I guess I don't see how this is an innovative proposal: nonprofits already work within networks, either locally through partnerships, regionally and nationally through associations, and crosswise through affinity networks (like NTEN or AFP). And new networks are being started all the time as new tools and professionalizations emerge. That these networks haven't formed into networks of networks is the age-old issue of resources: nobody funds capacity building, and networking is not program delivery.
For this initiative (and I understand knowing where the organizers are coming from), I'm a little disappointed that it's framed as a technology problem (and from the video, a "war"). It may be an issue of "interoperability" as they frame it, but the problem isn't that our websites aren't talking. The problem is that we're not talking, we're not creating consensus between our different visions for the future, and we aren't developing common actions to bring us closer to them. Speaking of the 1960s, whatever happened to leadership development schools like the Highlander Folk School. Why haven't they grown at the same pace as the rest of the nonprofit sector?
In terms of building global networks, my opinion is that you must strengthen them from the bottom. Which means funding local engagement and community organizing. I would like to see more donors and funders supporting local social justice outcomes---which requires, as you've been writing about lately, developing a vision.
This whole thing makes me think of a quote from the conclusion Rushkoff's "Life Inc.":
Posted by: Ben | September 08, 2010 at 11:28 AM
Ben, thank you for the very thoughtful and nuanced response. I learned a lot from it. Also, thank you for the Rushkoff quotation, that is one to treasure. I will file it under Philanthropy/Hyperagents.
So, we have the hyperagents, the supperrich, and the megarich, and the rich, who are said to be able to save us, and we have the nonprofits who can indeed sometimes network and sometimes do, and we have meliorism, the gradual making of things better - one cruel response might, "How is that working out for you?"
Posted by: phil | September 08, 2010 at 02:47 PM
How's that working out for us ?
Posted by: Jon Husband | September 09, 2010 at 12:01 AM
The Frame of the Normal is what is killing us. News is the deviation from the Normal.
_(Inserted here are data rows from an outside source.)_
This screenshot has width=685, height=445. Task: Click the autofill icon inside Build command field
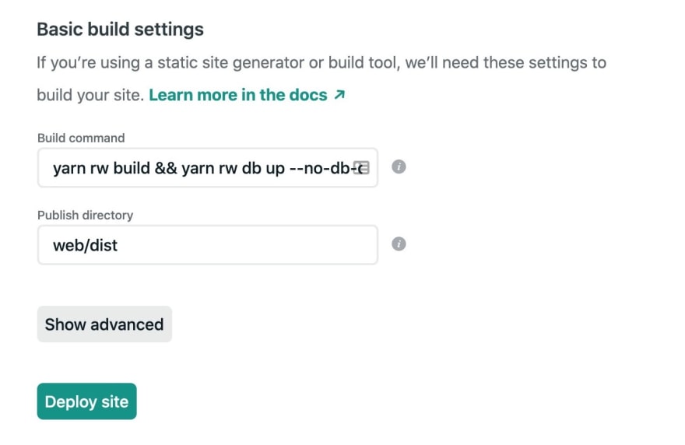pos(361,168)
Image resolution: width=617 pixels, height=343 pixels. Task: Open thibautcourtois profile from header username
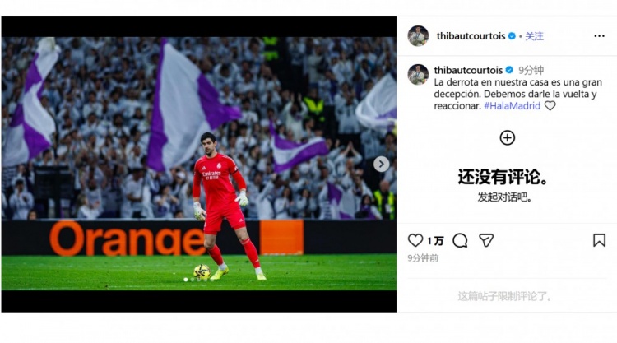coord(471,36)
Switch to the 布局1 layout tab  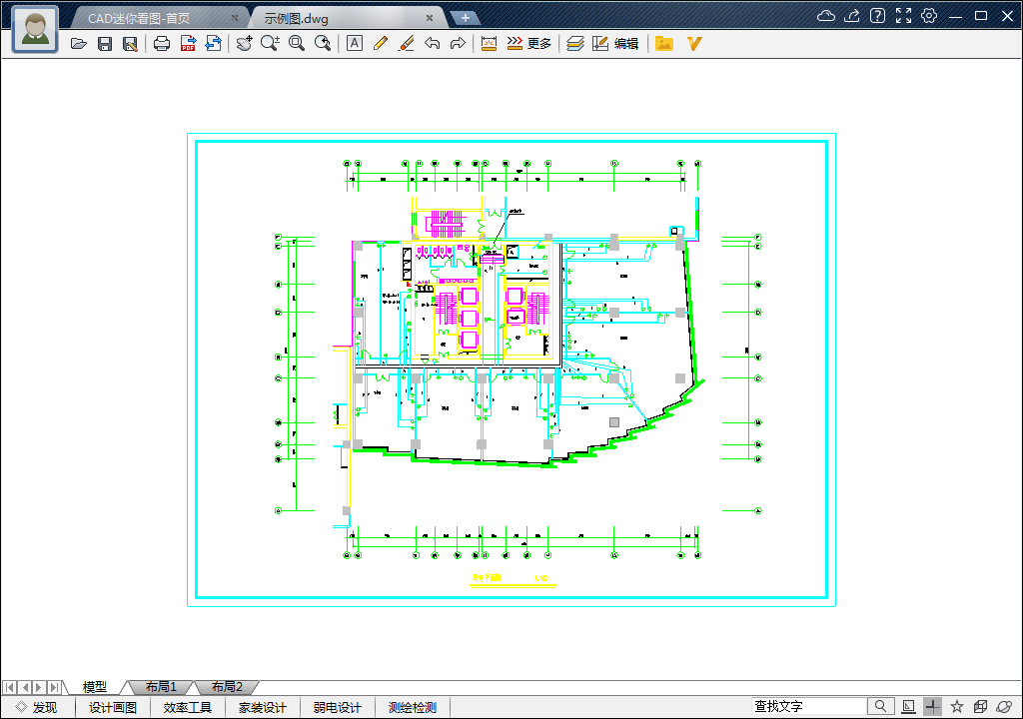click(x=161, y=687)
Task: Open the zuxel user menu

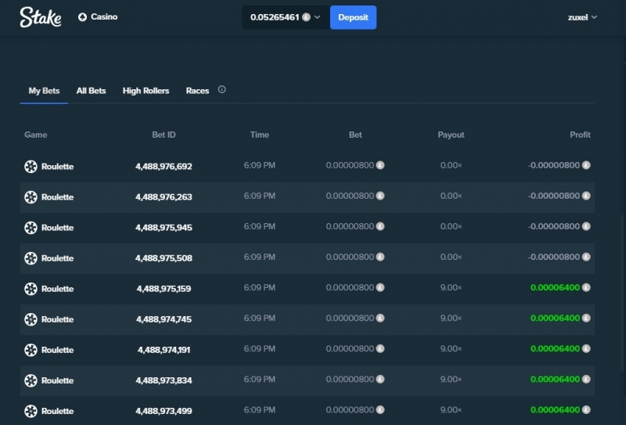Action: point(582,17)
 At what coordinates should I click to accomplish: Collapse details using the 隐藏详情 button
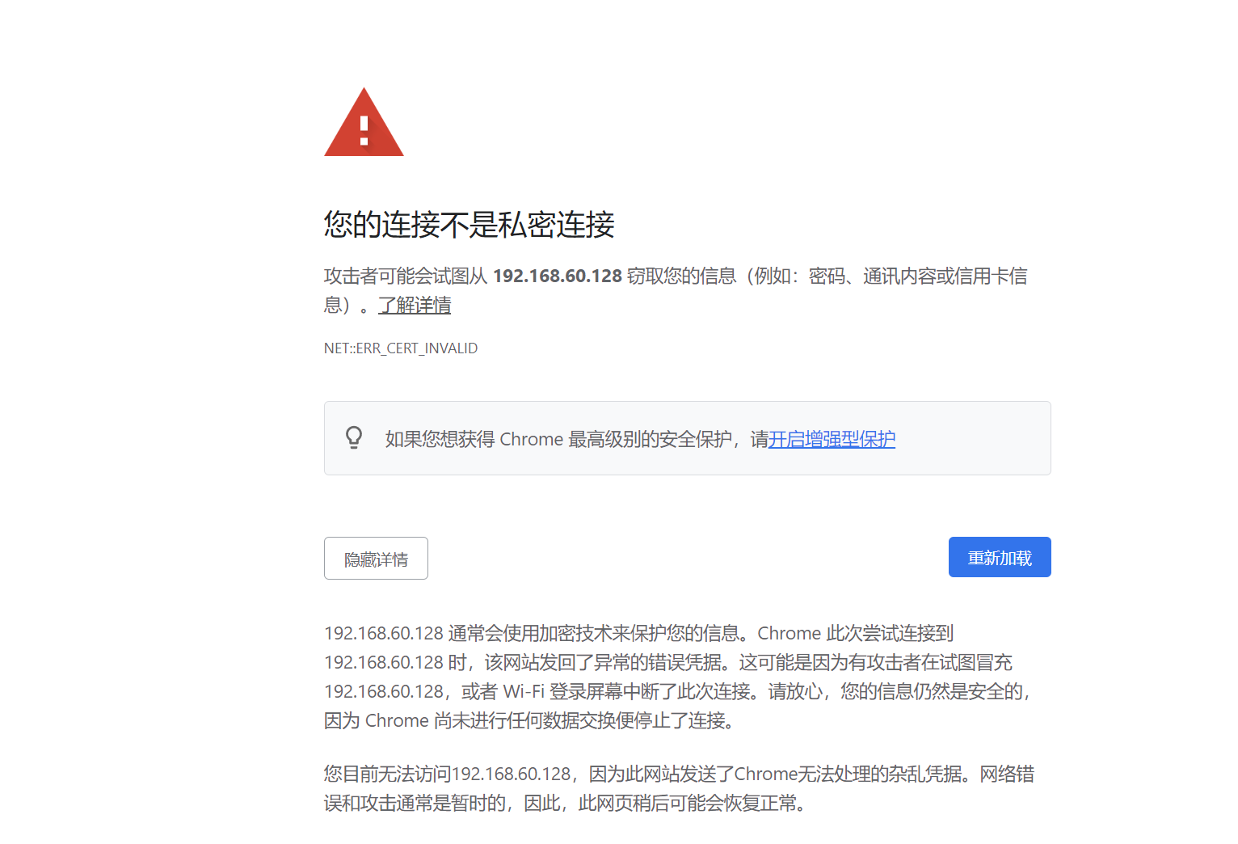coord(375,558)
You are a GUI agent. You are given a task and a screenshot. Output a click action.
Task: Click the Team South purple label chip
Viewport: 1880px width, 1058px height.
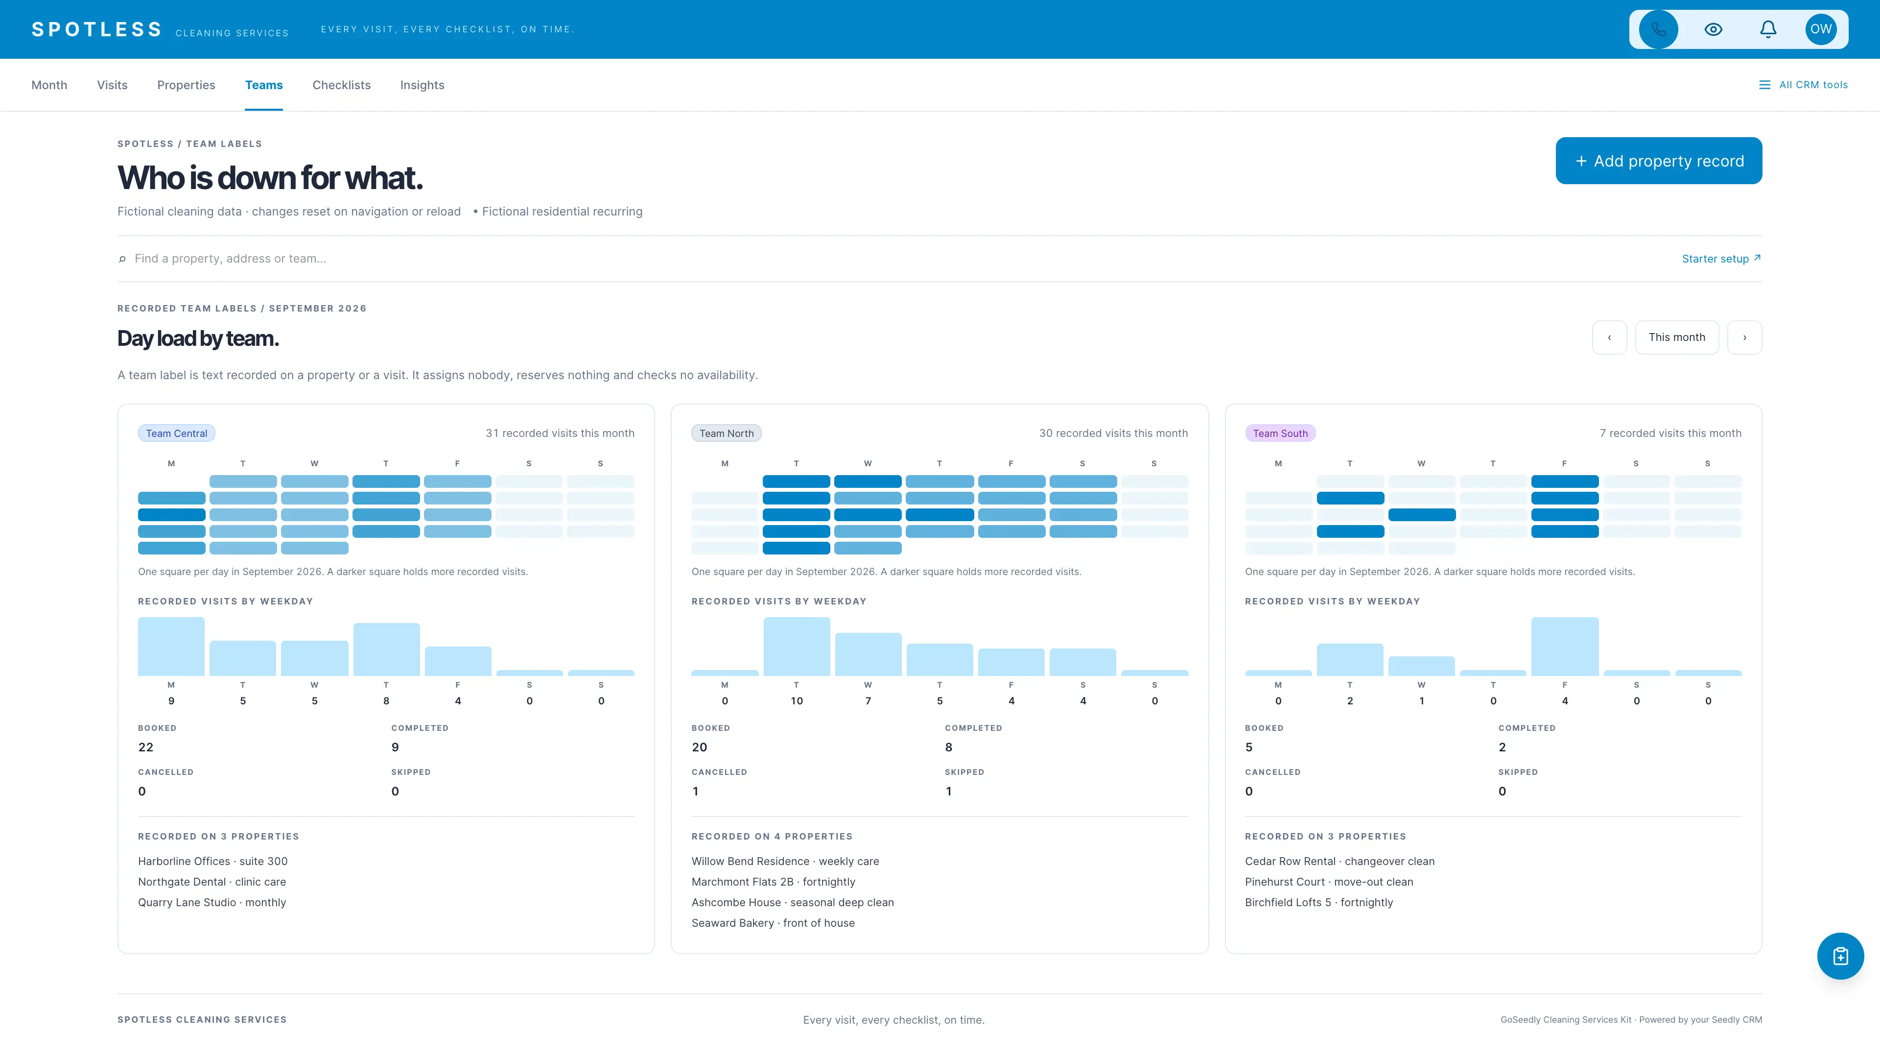(x=1280, y=433)
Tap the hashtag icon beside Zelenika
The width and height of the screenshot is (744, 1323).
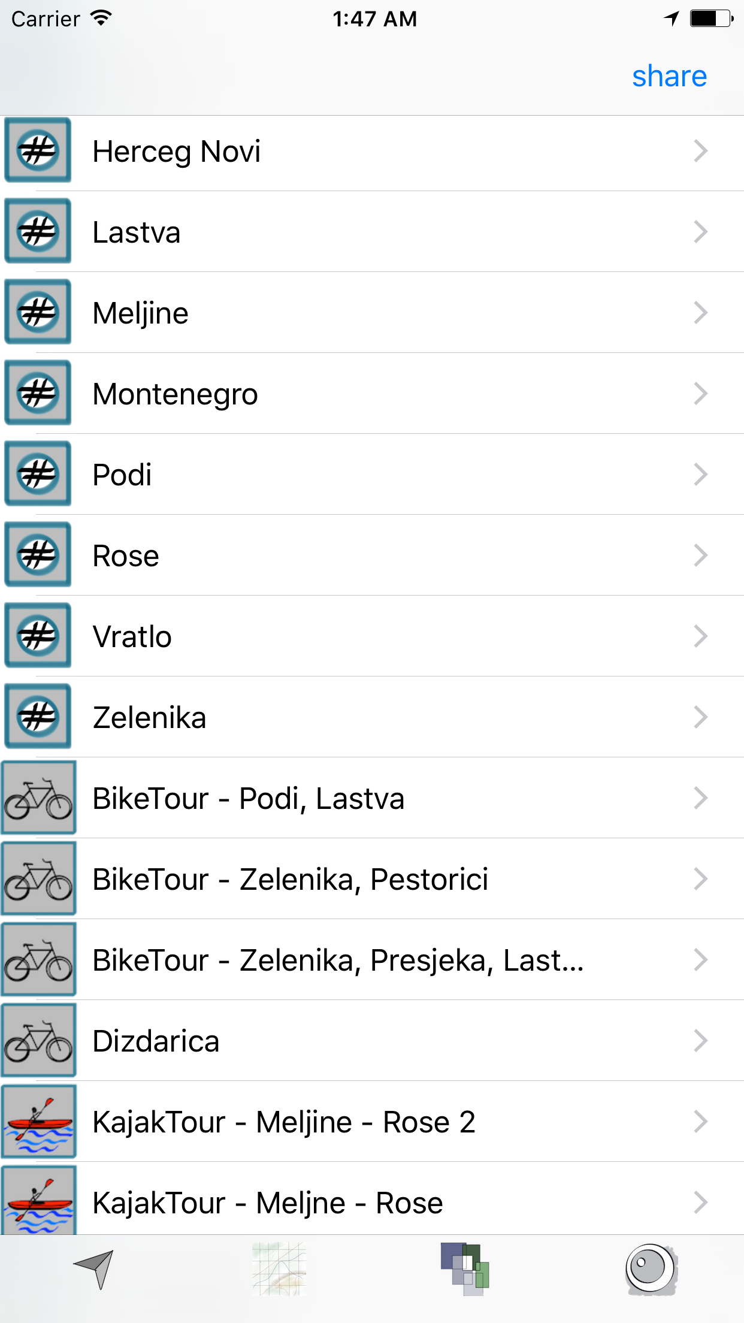point(38,717)
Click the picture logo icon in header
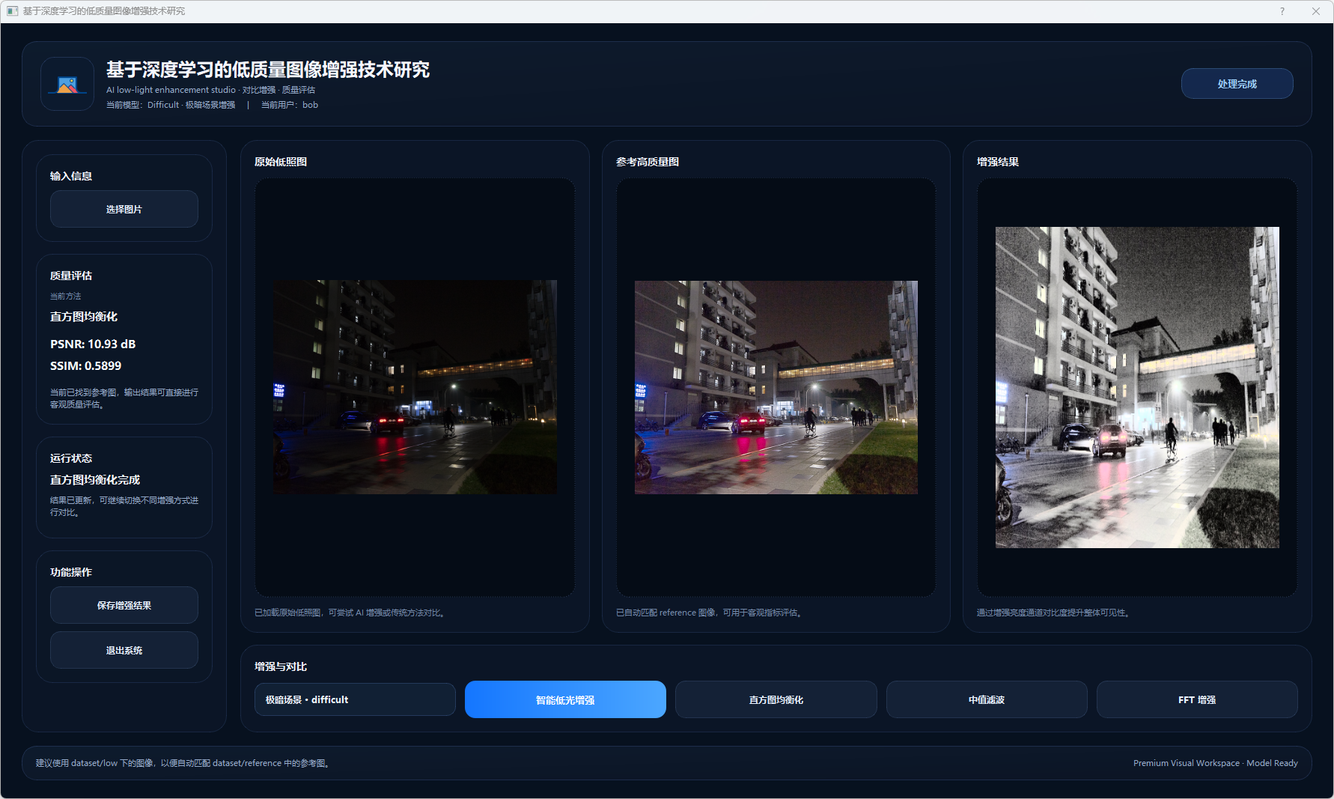This screenshot has width=1334, height=799. click(x=67, y=85)
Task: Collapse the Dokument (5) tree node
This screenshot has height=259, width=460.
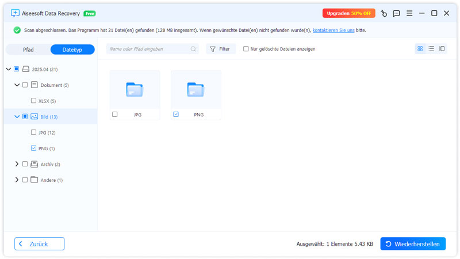Action: pos(17,85)
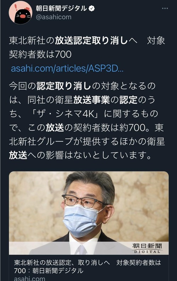Click the eyeglasses of the man in photo
The width and height of the screenshot is (177, 281).
point(84,201)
And philanthropy preserves the Normal, as best it can. But challenging the frame of the normal requires, it seems, disaster. And each disaster is used by those in power, whether blue or red, to ratchet us farther towards a world under corporate control, a world where we are consumers more than citizens. This of course is war by other means. It turns ugly only when challenged. How ugly, Beck, of course. CIA beatings, of course. Omnipresent surveillance, of course. The Spectral Overseer, who smiles when told, "But there is nothing new here! We are already doing this!" Nice children get pats on the head. Here is a token gift, Sonny, now beat it.
Posted by: phil | September 09, 2010 at 09:20 AM
I am token and beaten ...
Posted by: Jon Husband | September 09, 2010 at 01:42 PM
Good experience for when you go back to coaching the beaters.